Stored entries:
==*==

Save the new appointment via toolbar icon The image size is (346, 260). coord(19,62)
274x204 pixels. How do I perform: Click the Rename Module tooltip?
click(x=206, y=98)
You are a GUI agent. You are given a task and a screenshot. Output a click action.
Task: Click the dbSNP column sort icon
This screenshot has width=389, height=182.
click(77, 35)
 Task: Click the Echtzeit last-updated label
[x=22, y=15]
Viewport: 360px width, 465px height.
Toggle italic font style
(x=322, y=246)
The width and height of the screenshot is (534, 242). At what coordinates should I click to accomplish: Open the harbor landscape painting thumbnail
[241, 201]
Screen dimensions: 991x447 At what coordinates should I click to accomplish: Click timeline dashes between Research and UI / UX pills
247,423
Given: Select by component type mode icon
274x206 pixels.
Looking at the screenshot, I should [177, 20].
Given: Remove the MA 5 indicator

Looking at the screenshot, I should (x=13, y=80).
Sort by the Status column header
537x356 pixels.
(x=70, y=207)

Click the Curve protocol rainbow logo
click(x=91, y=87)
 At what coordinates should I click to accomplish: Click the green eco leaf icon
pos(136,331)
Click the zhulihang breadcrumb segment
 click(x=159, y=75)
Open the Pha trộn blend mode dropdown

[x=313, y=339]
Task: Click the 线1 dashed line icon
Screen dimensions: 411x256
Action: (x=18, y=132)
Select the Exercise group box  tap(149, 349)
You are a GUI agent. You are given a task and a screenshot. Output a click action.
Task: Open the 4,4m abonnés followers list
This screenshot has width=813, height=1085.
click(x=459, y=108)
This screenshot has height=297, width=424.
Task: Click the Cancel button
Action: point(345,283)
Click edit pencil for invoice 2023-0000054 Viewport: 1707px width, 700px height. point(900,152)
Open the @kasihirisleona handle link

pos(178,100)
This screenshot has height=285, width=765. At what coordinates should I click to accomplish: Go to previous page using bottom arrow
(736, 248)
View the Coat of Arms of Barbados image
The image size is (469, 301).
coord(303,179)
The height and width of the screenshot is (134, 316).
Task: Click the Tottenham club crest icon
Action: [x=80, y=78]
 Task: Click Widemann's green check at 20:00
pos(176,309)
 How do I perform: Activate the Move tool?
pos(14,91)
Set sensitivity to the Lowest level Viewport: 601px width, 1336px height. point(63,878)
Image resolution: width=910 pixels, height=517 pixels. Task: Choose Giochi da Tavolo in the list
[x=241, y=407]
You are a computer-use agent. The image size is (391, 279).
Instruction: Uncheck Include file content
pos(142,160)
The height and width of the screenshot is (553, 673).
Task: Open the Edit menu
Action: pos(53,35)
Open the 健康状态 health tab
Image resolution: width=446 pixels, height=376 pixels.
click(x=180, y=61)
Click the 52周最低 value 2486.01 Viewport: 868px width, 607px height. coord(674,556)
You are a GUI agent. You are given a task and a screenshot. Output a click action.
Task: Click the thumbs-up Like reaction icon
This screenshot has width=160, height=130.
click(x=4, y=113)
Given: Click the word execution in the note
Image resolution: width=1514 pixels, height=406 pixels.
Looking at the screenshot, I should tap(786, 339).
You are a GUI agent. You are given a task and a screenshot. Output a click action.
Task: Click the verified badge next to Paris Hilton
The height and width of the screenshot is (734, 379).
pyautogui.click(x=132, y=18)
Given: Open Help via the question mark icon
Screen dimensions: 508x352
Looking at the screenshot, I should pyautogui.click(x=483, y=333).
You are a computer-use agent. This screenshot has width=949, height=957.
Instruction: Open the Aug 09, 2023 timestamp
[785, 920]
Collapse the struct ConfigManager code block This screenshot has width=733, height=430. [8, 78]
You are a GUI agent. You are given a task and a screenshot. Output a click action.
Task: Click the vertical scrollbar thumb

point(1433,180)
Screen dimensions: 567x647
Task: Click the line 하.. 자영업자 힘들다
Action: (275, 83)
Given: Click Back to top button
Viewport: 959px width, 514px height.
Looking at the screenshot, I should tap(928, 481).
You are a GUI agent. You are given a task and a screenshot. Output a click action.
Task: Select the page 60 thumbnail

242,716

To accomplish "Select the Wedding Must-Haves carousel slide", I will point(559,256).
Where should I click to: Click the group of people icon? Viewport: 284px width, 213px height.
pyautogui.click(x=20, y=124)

==*==

* TASK BRIEF
Count the lines in the records that include the word "computer". Report the total alone.

* RESPONSE BELOW
2